**Exercise objective:** Transcribe the portion of the quiz accessibility guidance below that begins at the words "Note: If you" and ends after the words "affect their experience.".

**Provided passage:**
1. Apply: Extend Quiz Times
Some students, who are registered with the Disability Resource Center (DRC), require extra time to take a quiz.
You can use D2L's Quiz Accommodations feature to extend quiz times for those students.
Note: Check to see if you have students who need extra time to take a quiz. Visit the DRC website and click Instructor Login.
2. Barrier: Respondus LockDown Browser
Learners who are blind or have low vision may not be able to take a quiz that uses LockDown Browser.
Note: If you practice Universal Design for Learning, it is best to avoid using the LockDown Browser.
In most cases, Respondus LockDown Browser will work with assistive technology, like text-to-speech software. It can be inconsistent, however, creating additional technological frustrations for some students.
If you use LockDown Browser, you can create a second version of the quiz (one that does not require LockDown Browser) and use D2L's special access function to make it available only to learners with low vision, who are blind, or others for whom Lockdown Browser will negatively affect their experience.

**Input data:**
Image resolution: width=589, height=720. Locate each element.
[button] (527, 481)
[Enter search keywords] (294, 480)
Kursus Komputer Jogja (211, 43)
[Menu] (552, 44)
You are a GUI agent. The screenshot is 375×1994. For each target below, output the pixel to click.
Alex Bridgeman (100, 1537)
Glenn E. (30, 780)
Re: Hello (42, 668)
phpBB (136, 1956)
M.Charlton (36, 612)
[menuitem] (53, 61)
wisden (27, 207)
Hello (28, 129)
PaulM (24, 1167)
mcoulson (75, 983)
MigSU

**Solution for this problem:**
Note: If you practice Universal Design for Learning, it is best to avoid using the LockDown Browser.
In most cases, Respondus LockDown Browser will work with assistive technology, like text-to-speech software. It can be inconsistent, however, creating additional technological frustrations for some students.
If you use LockDown Browser, you can create a second version of the quiz (one that does not require LockDown Browser) and use D2L's special access function to make it available only to learners with low vision, who are blind, or others for whom Lockdown Browser will negatively affect their experience.